Are you planning to give your current view on that involvement?
Are those Satanic Abuse issues anything to do with Santorum who is running for the Republican nomination in the US Presidential elections in November?
“Satan has his sights on the United States of America!”
“Satan is attacking the great institutions of America, using those great vices of pride, vanity, and sensuality as the root to attack all of the strong plants that has so deeply rooted in the American tradition.”
“This is a spiritual war. And the Father of Lies has his sights on what you would think the Father of Lies would have his sights on: a good, decent, powerful, influential country – the United States of America. If you were Satan, who would you attack in this day and age? There is no one else to go after other than the United States and that has been the case now for almost 200 years, once America’s preeminence was sown by our great Founding Fathers.”
http://www.huffingtonpost.com/2012/02/22/rick-santorum-satan-_n_1293658.html
Has Father Amorth, the Vatican’s Chief Exorcist been consulted?
Can someone please explain why the following is so wrong:
– man and women get married in a religious ceremony in a church/synagogue/mosque. This is recognised by the state as a civil partnership. The ‘religion’ calls it marriage.
– everybody else enters a civil partnership in a registry office.This applies to both any two people wishing to do so. Same rules for all.
– if a ‘religion’ wishes to marry same sex couples then that is up to them. The state recognises a civil partnership.
– if a ‘religion’ only wants to marry men & women or men and men then that is up to them.
All we need is to acknowledge civil partnerships between men and women and that’s it.
several folk here have raised your past involvement in Satanic Ritual Abuse issues.
I’ve mentioned this kind of thing several times before. If it suits the ‘left’s’ purposes they’ll give a platform to all kinds of wackjobs (Islamists, troofers, Satanic abuse theorists) when it suits their purposes, thereby giving credence to them as legitimate ‘authorities’.
Gays aren’t out to destroy the family, but those who read too much Dennis Wheatley were.

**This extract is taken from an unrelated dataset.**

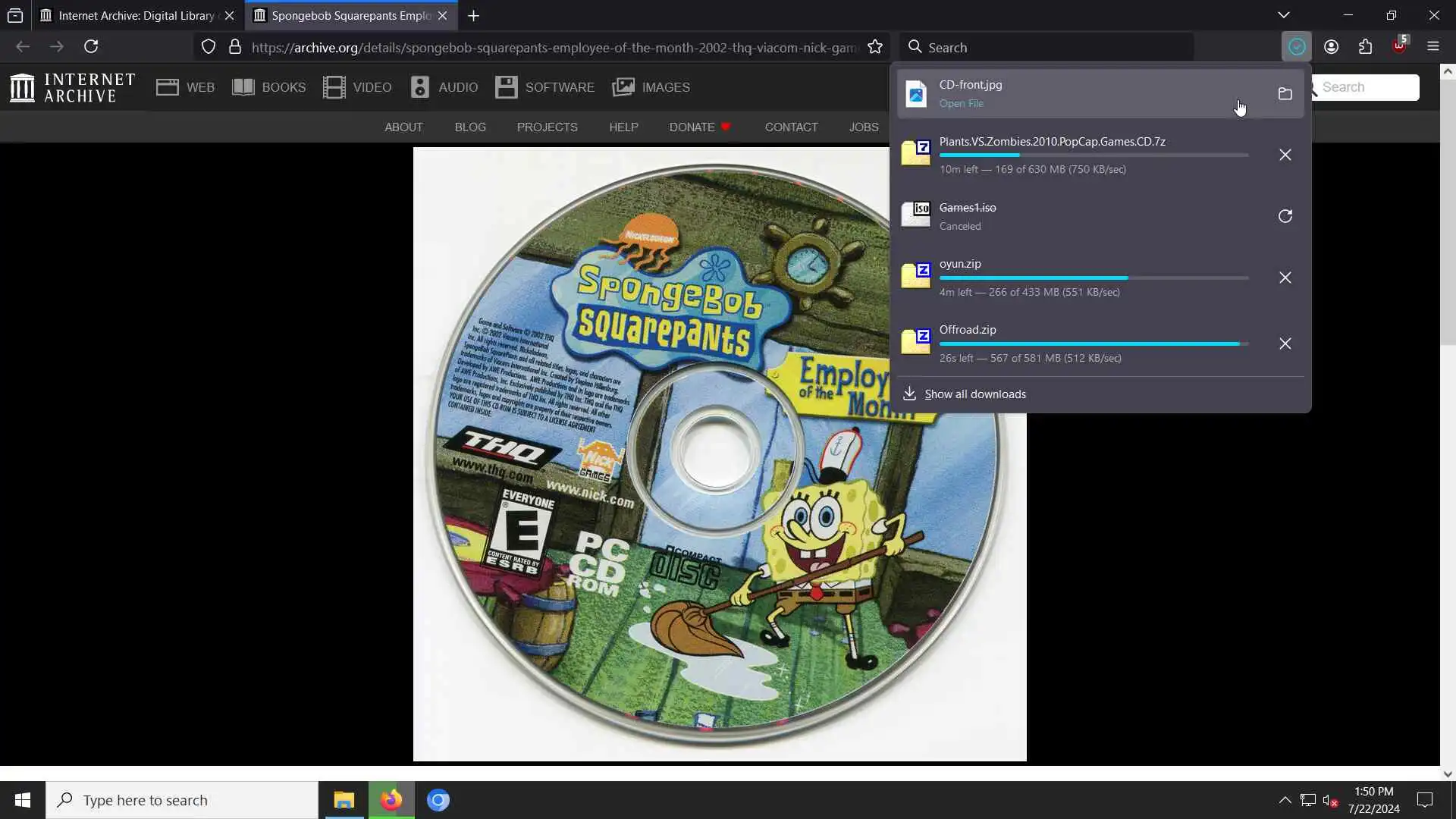
Task: Open the Firefox account icon
Action: 1331,47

Pseudo-feminists who previously allied themselves with the Christian Far Right have no credibility whatsoever, and shame on the Greens for letting her in.
Max,
Marriage is not, despite the claims of the churches, a religious ceremony in origin – it was the last of the Christian sacraments for example (less than a thousand years old), and Islam recognises marriage outside the mosque quite happily (indeed, I am not sure that Islam regards marriage as a sacrament in the wya Christianity does). It does however have a clear popular feel and place in the imagination that ‘civil partnership’ does not.

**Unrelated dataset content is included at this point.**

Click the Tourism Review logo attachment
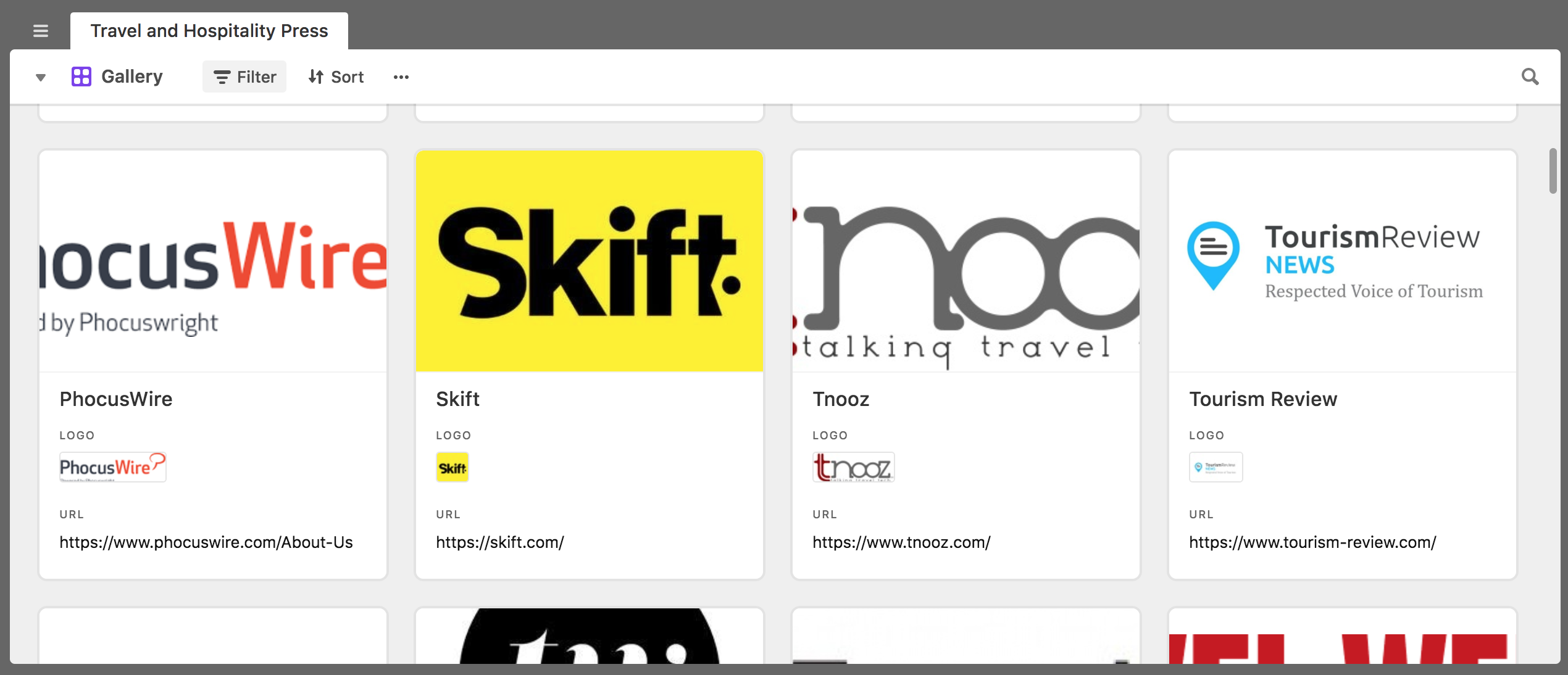Image resolution: width=1568 pixels, height=675 pixels. 1216,467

Therefore, ceding marriage to the church (etc) alone is hardly sensible – it effectively states in the public imagination that only religion and not the state can recognise a proper union. What the government is doing is stating clearly that the state can recognise a proper union (what we call marriage) and that this is open to anyone regardless of sexuality. As the state is not into forcing religious institutions to marry anyone who demands it (put simply, most Catholic churches would not have married me, non-religious, and my wife, an Anglican, because of our religious beliefs, which is fine), there seems to be no problem with this.
The idea that marriage is primarily religious is bluntly nonsense – it is a social thing, and has always reflected society. The ancient Irish had about twelve varities of marriage for example (none involving a church) to suit the highly complex social relationships of that island. Ceding the concept of marriage to the religions is a huge victory for them, as it basically recognises them as the guardians of correct relationships. I for one would regard that as lunacy – why should old men with beards be able to tell me who I can marry?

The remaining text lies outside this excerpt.